Unlike the field researcher, Loersch's eye is not on culture or a particular social group. His focus is much more on developing a grammar for his drawing - one that he can use in his comparative studies of nature and scientific knowledge. The specific type of investigative approach that Loersch takes - systematically collecting scientifically evaluable data on the conditions in reality - also appears to be based on a performative process, one that transforms the motif of the scientific diagram into a metaphoric gesture. While in his two-dimensional drawings, Loersch works descriptively, in his installations - like the modern architects Gropius and van der Rohe who had a similar fascination with the natural sciences - he requires "… a viewer that circles and wanders through [the work] as a dynamic user... They too remained on a metaphoric level, but they incorporated the central idea of understanding time as a function and component of spatial movement - in a haptic and physical way."[2]

Moreover, Loersch conducts his observations in fragmentary studies, including one that creates the illusion of preserving the image of a book page filled with handwritten comments, where legible mathematical formulas and texts make the scientific context clear. However, while a juxtaposition is set up between this trompe-l'œil and the fold in the middle of the page, the photo reveals that the motif was photographed at too close of a distance. This is similar to the work "Faltung" ("Fold"), where the photo's size gets a panorama-like extension to the left and right of the motif - through empty surfaces that are almost white. In his naturalistic works and in his installations, Loersch likes working with abundance and saturation, with detail and all-over effect, elements that provide the basis for a multifarious game of illusion and disillusion. Making further reference to the stylistic epoch of the baroque, the artist's intention is to keep the viewer at a distance through the folds and mirrorless glass surfaces, to take away his self-referential reflection and to instead make him the viewer of a spectacle.[3]

For his current solo show, the artist has intentionally decided to avoid using an exhibition title which would specify the theme of the exhibition.
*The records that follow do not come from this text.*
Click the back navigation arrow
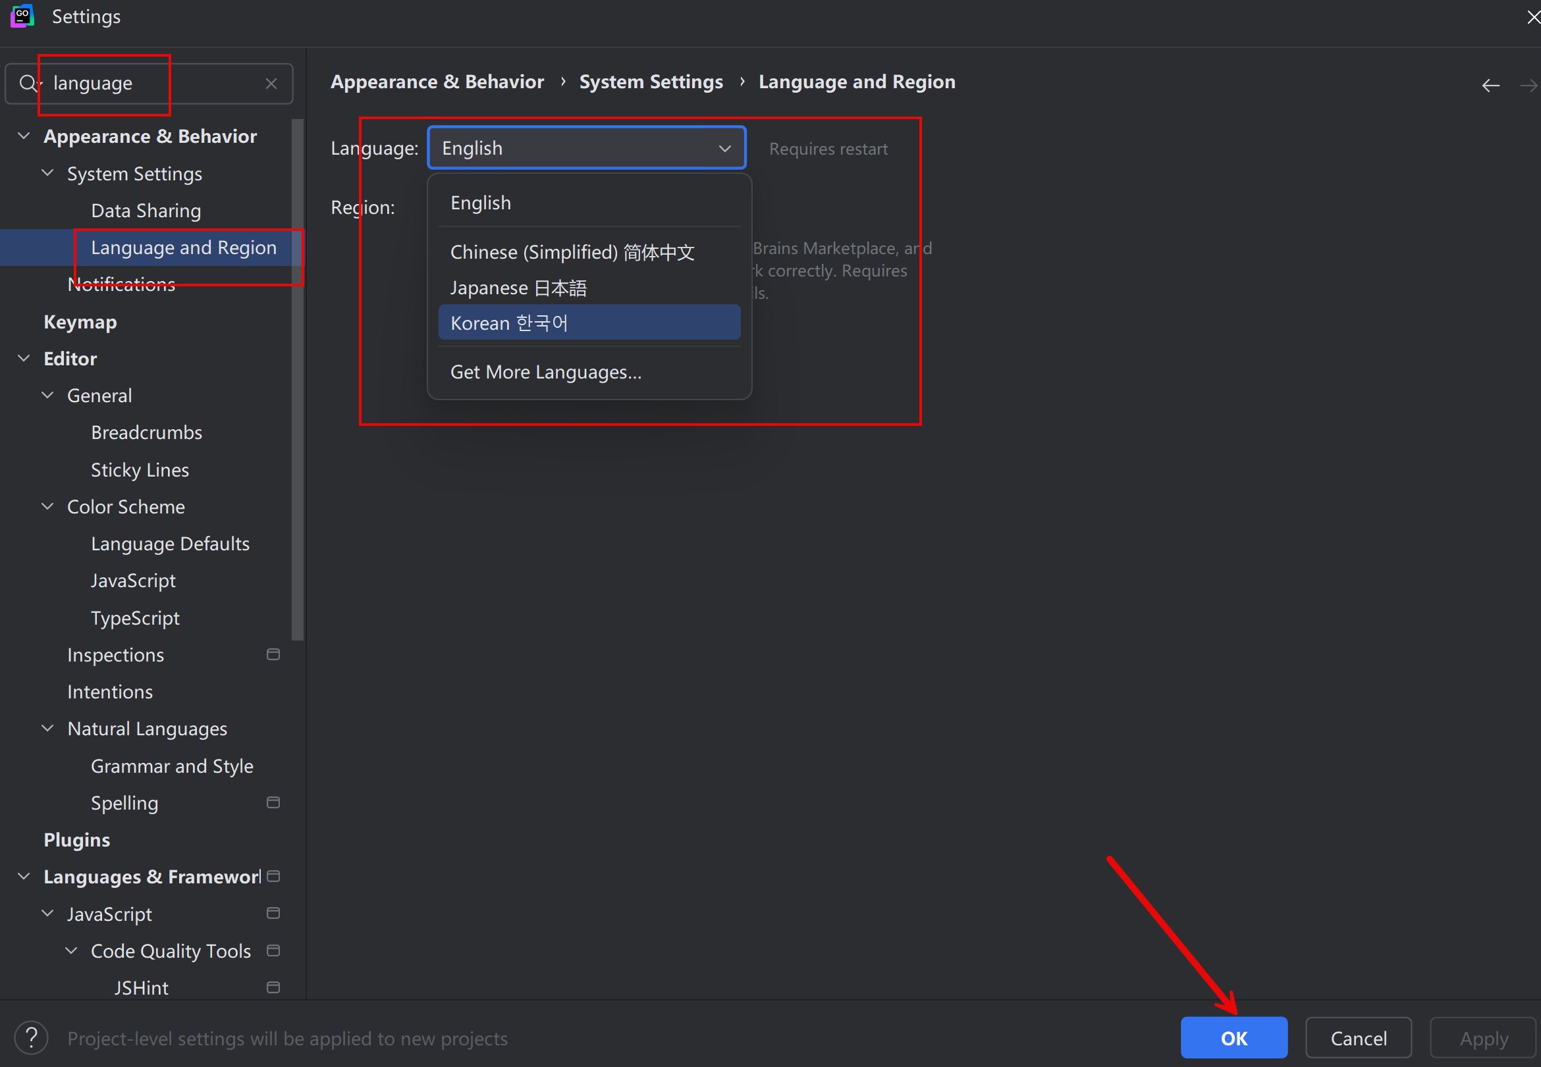tap(1490, 86)
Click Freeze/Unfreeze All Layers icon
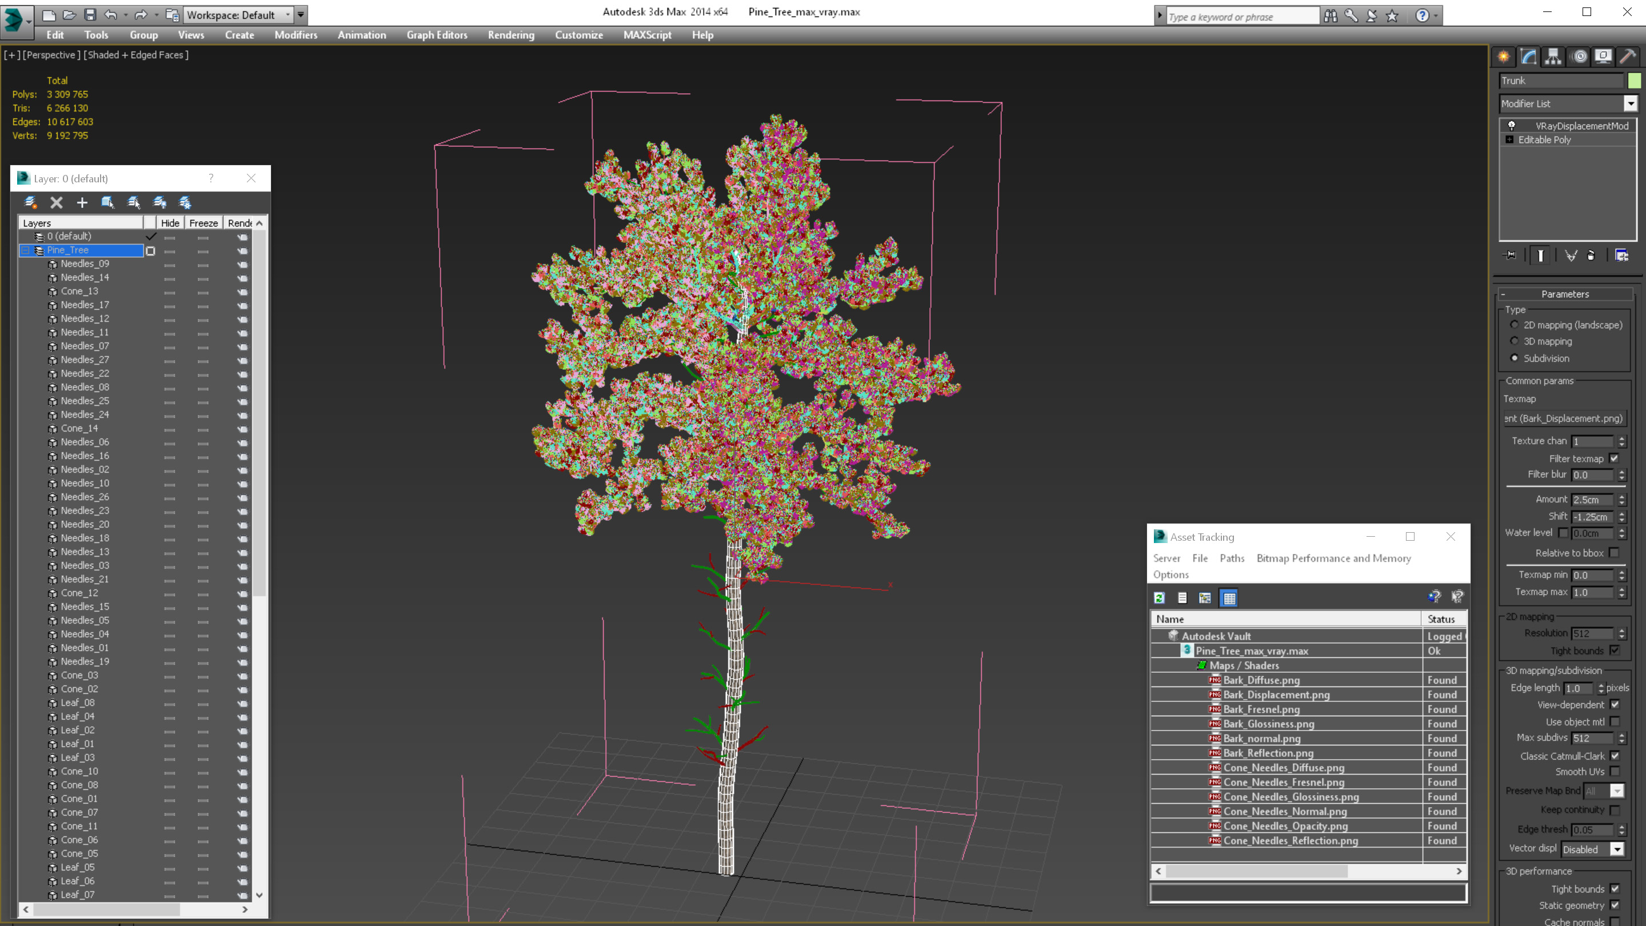This screenshot has width=1646, height=926. (185, 203)
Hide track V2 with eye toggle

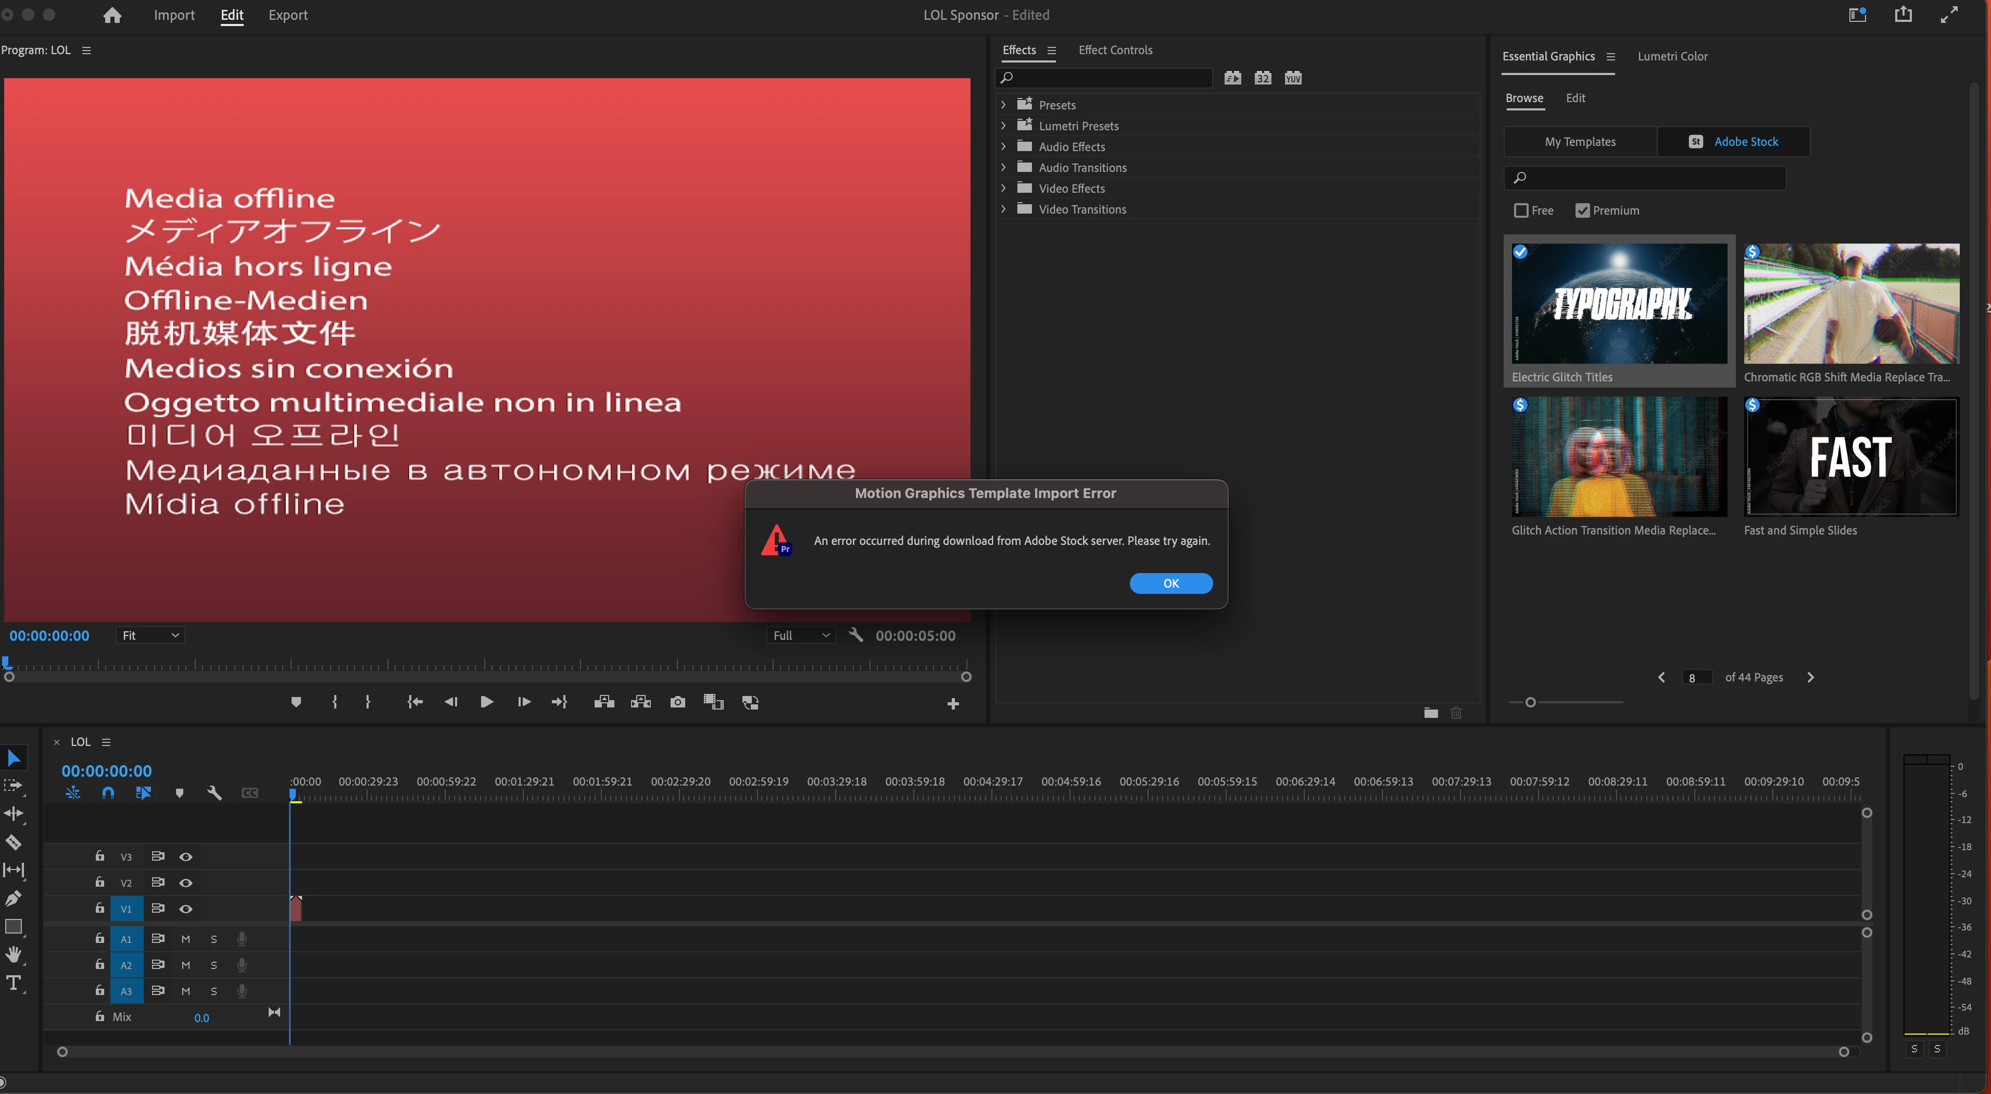coord(185,883)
In this way, it differs from previous exhibitions that had titles like "eindimensional" ("one-dimensional"), (Kunstverein Friedrichshafen, 2011), "wenn zwei Seiten zwei Seiten entsprechen" ("When two sides equal two sides") (Kunstverein Lippe, Detmold, 2011) or "Eine schöne Menge Symmetrie" ("A good deal of symmetry") (Overbeck Gesellschaft, 2009). Instead, this time one letter is taken out of the artist's name and placed in the line above it. We can suspect that this wasn't lastly done to inspire viewers to use the empty space thus created as a place to experiment with the artist's identity and to decide for themselves whether to make a logical or metaphoric addition.

[1] Karin Leonhard, Bild und Zahl. Das Diagramm in Kunst und Wissenschaft am Beispiel Wassily Kandinskys und Felix Auerbachs. In: Anja Zimmermann (Ed.), Sichtbarkeit und Medium. Austausch, Verknüpfung und Differenz naturwissenschaftlicher und ästhetischer Bildstrategien, Hamburg, 2005, p. 232.
[2] Horst Bredekamp, Architektur, die fließt. Ein Paukenschlag: Wie Einsteins Relativitätstheorie die Kunst der Avantgarde inspirierte. In the newspaper: Die Zeit, February 25, 2005.
[3] Franziska Sick, Theater- Illusion- Publikum. Aspekte des Barock in Frankreich. In: Theater und Publikum im europäischen Barock, edited by Anselm Maler, Angel San Miguel and Richard Schwaderer, Frankfurt/M, 2002.